Following existing practice, the `meta-data` action must default to using XML output, and all other actions must default to text. It is totally up to you whether to support anything else.
Mainly this is expected to be used for the `validate-all` action, to be able to return XML for better machine parsing. However the XML schema has not been standardized, so this will be an area of experimentation in the near future.
=== OCF_CHECK_LEVEL ===
OCF 1.0 and 1.1 both support the `OCF_CHECK_LEVEL` environment variable for the `monitor` action, to determine the depth (service impact) of check done.
OCF 1.1 extends this to the `validate-all` action as well. If not specified or 0, only syntax and consistency checks should be done (for example, verifying that a parameter value is an integer if that's appropriate). If 10, the agent may additionally verify the suitability of the local host (for example, that a necessary directory exists).
=== Exit statuses ===
The meaning of a couple of exit statuses has been clarified:
* OCF_ERR_ARGS (2): parameters are invalid in the context of the local host (such as a nonexistent configuration file)
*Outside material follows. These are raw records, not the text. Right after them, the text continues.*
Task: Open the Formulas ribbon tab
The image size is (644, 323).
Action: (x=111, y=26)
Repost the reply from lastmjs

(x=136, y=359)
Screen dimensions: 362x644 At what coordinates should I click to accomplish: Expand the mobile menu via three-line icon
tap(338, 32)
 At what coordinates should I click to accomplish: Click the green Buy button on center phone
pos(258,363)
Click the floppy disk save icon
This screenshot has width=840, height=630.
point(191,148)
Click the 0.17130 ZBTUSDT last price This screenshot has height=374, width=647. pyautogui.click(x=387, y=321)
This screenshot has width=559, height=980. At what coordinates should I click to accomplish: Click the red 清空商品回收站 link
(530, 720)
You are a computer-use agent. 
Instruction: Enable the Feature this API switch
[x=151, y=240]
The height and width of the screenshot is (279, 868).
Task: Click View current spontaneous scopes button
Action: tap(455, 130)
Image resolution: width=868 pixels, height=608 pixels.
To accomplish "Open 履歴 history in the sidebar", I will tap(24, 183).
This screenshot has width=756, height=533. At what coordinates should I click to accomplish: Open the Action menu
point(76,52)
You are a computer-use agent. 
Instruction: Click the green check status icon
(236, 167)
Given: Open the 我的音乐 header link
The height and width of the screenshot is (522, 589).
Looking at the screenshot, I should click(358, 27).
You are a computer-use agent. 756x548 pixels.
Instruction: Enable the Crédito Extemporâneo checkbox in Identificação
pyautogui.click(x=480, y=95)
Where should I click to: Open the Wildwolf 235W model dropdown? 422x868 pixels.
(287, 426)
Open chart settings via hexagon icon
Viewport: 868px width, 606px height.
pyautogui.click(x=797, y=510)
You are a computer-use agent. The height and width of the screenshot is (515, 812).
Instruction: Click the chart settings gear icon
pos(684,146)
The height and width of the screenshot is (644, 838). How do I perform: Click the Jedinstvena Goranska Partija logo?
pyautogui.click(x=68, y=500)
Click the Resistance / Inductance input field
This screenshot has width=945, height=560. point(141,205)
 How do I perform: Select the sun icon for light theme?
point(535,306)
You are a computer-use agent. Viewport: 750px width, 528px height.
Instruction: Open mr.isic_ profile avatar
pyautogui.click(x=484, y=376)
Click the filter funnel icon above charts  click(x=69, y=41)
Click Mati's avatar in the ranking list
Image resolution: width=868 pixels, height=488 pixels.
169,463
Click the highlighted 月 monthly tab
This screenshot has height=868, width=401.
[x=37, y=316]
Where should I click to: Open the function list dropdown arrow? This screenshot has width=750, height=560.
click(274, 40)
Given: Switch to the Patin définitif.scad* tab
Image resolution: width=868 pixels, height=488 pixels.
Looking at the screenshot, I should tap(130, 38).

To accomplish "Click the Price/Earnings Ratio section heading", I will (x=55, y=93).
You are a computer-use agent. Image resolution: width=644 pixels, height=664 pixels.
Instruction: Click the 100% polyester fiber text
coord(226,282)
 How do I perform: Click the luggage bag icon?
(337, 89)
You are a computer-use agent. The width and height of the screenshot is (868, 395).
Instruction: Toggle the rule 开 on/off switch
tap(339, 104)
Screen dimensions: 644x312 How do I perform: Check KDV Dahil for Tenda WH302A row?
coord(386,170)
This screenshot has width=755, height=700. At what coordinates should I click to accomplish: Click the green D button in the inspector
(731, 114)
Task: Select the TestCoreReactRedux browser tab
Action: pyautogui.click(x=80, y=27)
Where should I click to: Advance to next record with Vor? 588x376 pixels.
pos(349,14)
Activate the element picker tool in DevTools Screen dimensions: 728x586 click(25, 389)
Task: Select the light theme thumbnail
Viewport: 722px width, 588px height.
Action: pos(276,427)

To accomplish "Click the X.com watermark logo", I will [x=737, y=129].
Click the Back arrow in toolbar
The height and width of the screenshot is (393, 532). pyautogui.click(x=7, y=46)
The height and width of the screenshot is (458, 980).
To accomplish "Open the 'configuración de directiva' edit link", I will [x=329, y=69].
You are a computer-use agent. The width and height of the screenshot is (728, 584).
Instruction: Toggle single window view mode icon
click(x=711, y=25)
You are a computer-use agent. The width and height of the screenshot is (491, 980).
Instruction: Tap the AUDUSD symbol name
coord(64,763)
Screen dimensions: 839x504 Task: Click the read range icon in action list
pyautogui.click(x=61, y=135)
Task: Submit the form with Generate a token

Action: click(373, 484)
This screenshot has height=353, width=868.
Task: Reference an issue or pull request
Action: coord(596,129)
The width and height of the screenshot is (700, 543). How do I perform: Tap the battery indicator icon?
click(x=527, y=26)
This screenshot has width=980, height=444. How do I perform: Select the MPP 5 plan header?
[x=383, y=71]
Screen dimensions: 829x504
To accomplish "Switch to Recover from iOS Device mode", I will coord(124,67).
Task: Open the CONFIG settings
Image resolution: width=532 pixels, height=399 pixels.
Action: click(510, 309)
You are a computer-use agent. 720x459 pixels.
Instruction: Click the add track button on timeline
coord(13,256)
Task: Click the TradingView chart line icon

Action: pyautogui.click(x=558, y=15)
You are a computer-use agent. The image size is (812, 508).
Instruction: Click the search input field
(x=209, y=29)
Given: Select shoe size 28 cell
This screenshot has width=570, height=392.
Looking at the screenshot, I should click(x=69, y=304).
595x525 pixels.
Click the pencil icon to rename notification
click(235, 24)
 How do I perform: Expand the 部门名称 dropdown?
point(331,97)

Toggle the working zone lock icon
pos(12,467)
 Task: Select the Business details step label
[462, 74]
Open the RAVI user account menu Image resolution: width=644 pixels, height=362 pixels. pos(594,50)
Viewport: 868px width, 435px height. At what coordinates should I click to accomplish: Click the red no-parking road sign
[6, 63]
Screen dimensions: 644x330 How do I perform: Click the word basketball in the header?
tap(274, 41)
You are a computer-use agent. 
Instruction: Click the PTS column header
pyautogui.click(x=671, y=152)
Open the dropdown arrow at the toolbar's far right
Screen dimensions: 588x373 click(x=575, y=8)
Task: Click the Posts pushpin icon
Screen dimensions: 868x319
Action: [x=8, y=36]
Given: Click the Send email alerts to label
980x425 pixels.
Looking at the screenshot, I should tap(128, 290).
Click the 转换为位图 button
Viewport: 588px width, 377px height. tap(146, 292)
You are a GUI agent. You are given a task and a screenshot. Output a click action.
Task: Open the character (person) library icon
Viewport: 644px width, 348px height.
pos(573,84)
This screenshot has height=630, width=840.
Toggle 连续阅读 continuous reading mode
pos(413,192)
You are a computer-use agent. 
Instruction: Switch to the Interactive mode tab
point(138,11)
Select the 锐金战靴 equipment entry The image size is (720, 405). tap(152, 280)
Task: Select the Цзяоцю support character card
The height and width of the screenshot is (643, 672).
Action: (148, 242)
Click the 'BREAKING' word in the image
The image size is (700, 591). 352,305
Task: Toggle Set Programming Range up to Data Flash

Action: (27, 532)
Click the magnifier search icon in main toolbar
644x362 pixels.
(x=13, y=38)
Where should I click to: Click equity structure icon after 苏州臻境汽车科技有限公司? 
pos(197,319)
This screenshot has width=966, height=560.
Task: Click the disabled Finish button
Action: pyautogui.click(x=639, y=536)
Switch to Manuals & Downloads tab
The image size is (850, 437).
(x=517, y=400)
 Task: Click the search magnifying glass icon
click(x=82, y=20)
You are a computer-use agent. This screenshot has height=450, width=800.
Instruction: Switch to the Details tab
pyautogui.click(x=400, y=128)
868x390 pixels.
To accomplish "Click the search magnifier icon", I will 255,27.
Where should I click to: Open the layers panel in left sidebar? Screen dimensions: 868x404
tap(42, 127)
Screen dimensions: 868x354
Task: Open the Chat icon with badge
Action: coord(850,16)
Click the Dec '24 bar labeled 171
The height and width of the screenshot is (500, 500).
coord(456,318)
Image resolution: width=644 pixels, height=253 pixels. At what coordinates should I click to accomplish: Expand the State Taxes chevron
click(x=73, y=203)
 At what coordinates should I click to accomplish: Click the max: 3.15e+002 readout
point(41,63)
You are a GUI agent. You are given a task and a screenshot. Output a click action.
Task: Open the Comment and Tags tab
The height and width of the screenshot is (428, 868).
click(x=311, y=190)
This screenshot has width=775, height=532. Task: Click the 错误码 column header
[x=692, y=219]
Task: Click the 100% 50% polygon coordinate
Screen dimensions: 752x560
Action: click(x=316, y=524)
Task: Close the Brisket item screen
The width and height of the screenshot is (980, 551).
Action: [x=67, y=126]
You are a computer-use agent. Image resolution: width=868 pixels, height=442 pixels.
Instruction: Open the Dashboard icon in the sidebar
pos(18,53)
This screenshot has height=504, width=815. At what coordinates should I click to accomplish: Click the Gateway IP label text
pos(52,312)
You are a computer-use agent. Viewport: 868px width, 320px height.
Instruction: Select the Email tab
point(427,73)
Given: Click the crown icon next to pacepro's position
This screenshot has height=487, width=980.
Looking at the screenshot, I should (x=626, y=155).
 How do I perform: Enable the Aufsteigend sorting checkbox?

* OCF_ERR_CONFIGURED (6): parameters are internally invalid (such as a string given where only an integer is allowed)
In addition, new exit statuses that were Pacemaker extensions have been adopted:
* OCF_RUNNING_PROMOTED (8): properly running in the promoted role
* OCF_FAILED_PROMOTED (9): failed in the promoted role
* OCF_RUNNING_DEGRADED (190): properly running but failure is more likely in the near term
* OCF_PROMOTED_DEGRADED (191): properly running in the promoted role but degraded
The symbolic names for these new statuses might or might not be defined by shell include files, so be aware of what includes you are using. If you want to maintain compatibility with older includes, you can define each symbol you need if it's not already defined, like:
```
: ${OCF_RUNNING_PROMOTED:=8}
```
== Pacemaker-specific changes for promotable clones ==
Pacemaker implements a number of extensions to the OCF standard. Pacemaker 2.1.0 and later make significant changes to these extensions with regards to promotable clones, so if you have an existing agent that supports promotable clones, these will affect you:
* Pacemaker now provides resource agents with new environment variables (in addition to the existing ones) for promotable clone notifications, with `master` replaced with `promoted` and `slave` replaced with `unpromoted`. For example, `OCF_RESKEY_CRM_meta_notify_unpromoted_resource` will be identical to `OCF_RESKEY_CRM_meta_notify_slave_resource`. Use the new names in your agent. If you want to stay compatible with older Pacemaker versions, put something like this all on one line near the top of your agent for each relevant variable the agent uses:
```
: ${OCF_RESKEY_CRM_meta_notify_unpromoted_resource:=$OCF_RESKEY_CRM_meta_notify_slave_resource}
```
* The `crm_master` command has been deprecated and replaced with a new `crm_attribute --promotion` option that defaults to `--lifetime=reboot` (example: `crm_master -l reboot -v 10` becomes `crm_attribute --promotion -v 10`. The old command will still work for now, but the new one should be used if available. The new option is available as of CRM feature set 3.9.0, which can be tested like:
```
ocf_version_cmp "3.9.0" "$OCF_RESKEY_crm_feature_set"
if [ $? -le 1 ]; then
crm_attribute --promotion <<options...>>
else
crm_master <<options...>>
fi
```
The ocf-shellfuncs include file from the resource-agents project might add some wrappers to simplify the above.